Although there are industries present in the region, agriculture is the pivot of economic growth, majorly affected due to repetitive flooding events, needs to be prevented so that the crop yield can be increased regularly and living can be good [2]. Therefore, there is a need for better planning of land resource utilization that can reduce flood effects over hazard-prone areas. Recently, Bihar has made a tremendous and positive change in the monitoring and assessment of the flood hazards with the help of the Flood Management Information System Centre (FMISC) and State Disaster Management Authority, Patna (BSDMA). The open-source remote sensing satellite images in near real-time are also serving as vital information for emergency response support. Conventional methods like field survey and aerial observations for flood extent mapping require extensive work, large manpower, more time, and combinedly make it costly in comparison to Remote Sensing and GIS approaches. The capability of remote sensing made it more reliable and applicable in monitoring and assessing the impact of floods over land and urban areas during and immediately after the occurrence of flood events [16].
The Advanced Land Observing Satellite (ALOS) Phased Array type L-band Synthetic Aperture Radar (PALSAR) derived Global DEM V2 (GDEM V2) and Google Earth Pro derived elevation points are used to map the topographic undulations in the study region (Figure 2). The terrain is gentle slopy to nearly flat throughout the study region, exhibits majorly very low relief. Therefore, a contour map was generated by applying the interpolation technique at an interval of 5 and 10 m, and a relief map was also prepared based on derived contours. The relief map exhibits relief ranges from 20 m to more than 100 m over the study region. The terrain relief is also appeared as one of the major contributing factors to influence flooding patterns. Low relief region has always the potential of submergence due to high soil moisture. Such regions also have elevated groundwater levels and surface flows are higher as well.
The central and eastern part of the study region has relief between 20 to 50 m. whereas, the western, some of the central, and northern regions were having relief variation between 60 to 90 m. The Paschhim Champaran is the highest elevated district with the relief variation of ~70 m to more than 100 m. Several studies stated that waterlogging is quite prominent in lower relief zones and decrease with the increase of relief zone.

3. Materials and Methods

The dataset used in this study were MODIS surface reflectance product (MOD09A1), Sentinel-2A/B optical satellite data, rainfall (PDIR-Now), Copernicus land use/land cover (LULC), ALOS based DEM, and socio-economic datasets (Census data). The detailed information is presented in Table 1. To link rainfall with flood inundation patterns, we used three-month mean satellite-derived rainfall data of PDIR-Now (CHRS Data Portal). MODIS surface reflectance products were used to map flood hazard zones. Census data such as population density, total male, female and population of cultivators, agricultural labourers, house-hold density, and literates were utilized to get village level socio-economic vulnerability. Furthermore, this information was coupled with flood hazards to generate a final risk map. Copernicus-based LULC data is used to assess the impact of flooding over various LULC.

3.1. Data Descriptions

3.1.1. MOD09A1 Based Reflectance Product

The MOD09A1 (V6) product provides surface reflectance at 500 m resolution and 8–day composite. These reflectance data were corrected for atmospheric conditions such as gasses, aerosols, and Rayleigh scattering. In this study, MODIS reflectance products were considered for July to September for each year during 2001–2020 to compute NDWI, mNDWI, SPWI, and EVI (Table 2). All these indices were utilized for extracting flood pixels. However, at some places where biases on flood pixels occurred, we rectified using FMISC, Patna based published annual flood reports and maps.
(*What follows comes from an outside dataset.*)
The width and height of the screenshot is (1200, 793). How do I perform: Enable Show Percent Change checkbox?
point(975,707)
3.1.2. Sentinel–2 Optical Satellite Data

Sentinel–2 optical satellite data is the most widely accessible satellite mission which provides moderate–to–high spatial resolution multispectral satellite measurements. It is a land monitoring mission with the constellation of two satellites that provide global coverage at every five days interval. L1C data have been available since June 2015 and L2A data have been available globally since January 2017. In this study, the satellite images during March–June, 2020 were being used to extract permanent/seasonal river streams, lineaments, major/minor roads in the North Bihar region. River centerlines were also drawn using Sentinel–2 satellite image which was further used to calculate sinuosity for each river.
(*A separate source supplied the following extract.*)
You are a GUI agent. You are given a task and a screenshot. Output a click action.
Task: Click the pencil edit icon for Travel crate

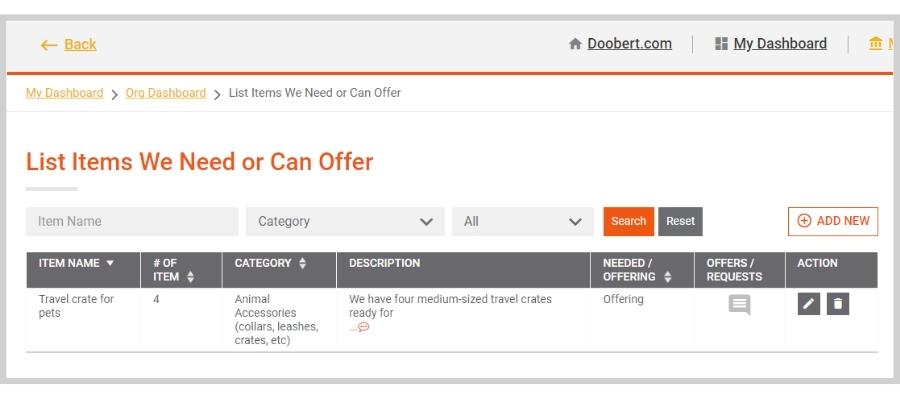pyautogui.click(x=808, y=304)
3.1.3. PDIR-Now Based Precipitation

Precipitation Estimation from Remotely Sensed Information using Artificial Neural Networks–Cloud Classification System–Climate Data Record (PERSIANN) provides nearly global high spatio-temporal precipitation datasets. PDIR-Now provides precipitation estimates at 0.04° spatial and 3–hourly temporal resolutions from March 2000 to the present over the global domain of 60°S to 60°N. Development of PDIR-Now was motivated by the needs of the scientific community interested in a long–term, very high spatiotemporal resolution (0.04° × 0.04° spatial and 3–hourly temporal) precipitation data record relevant for hydro climatological applications, such as the study of diurnal precipitation patterns and extreme events with heavy rain rates. The mean rainfall dataset of July–September months from 2000 to 2020 is used in this study to show and analyze rainfall anomalies for the major flooding events over the study region during the last two decades.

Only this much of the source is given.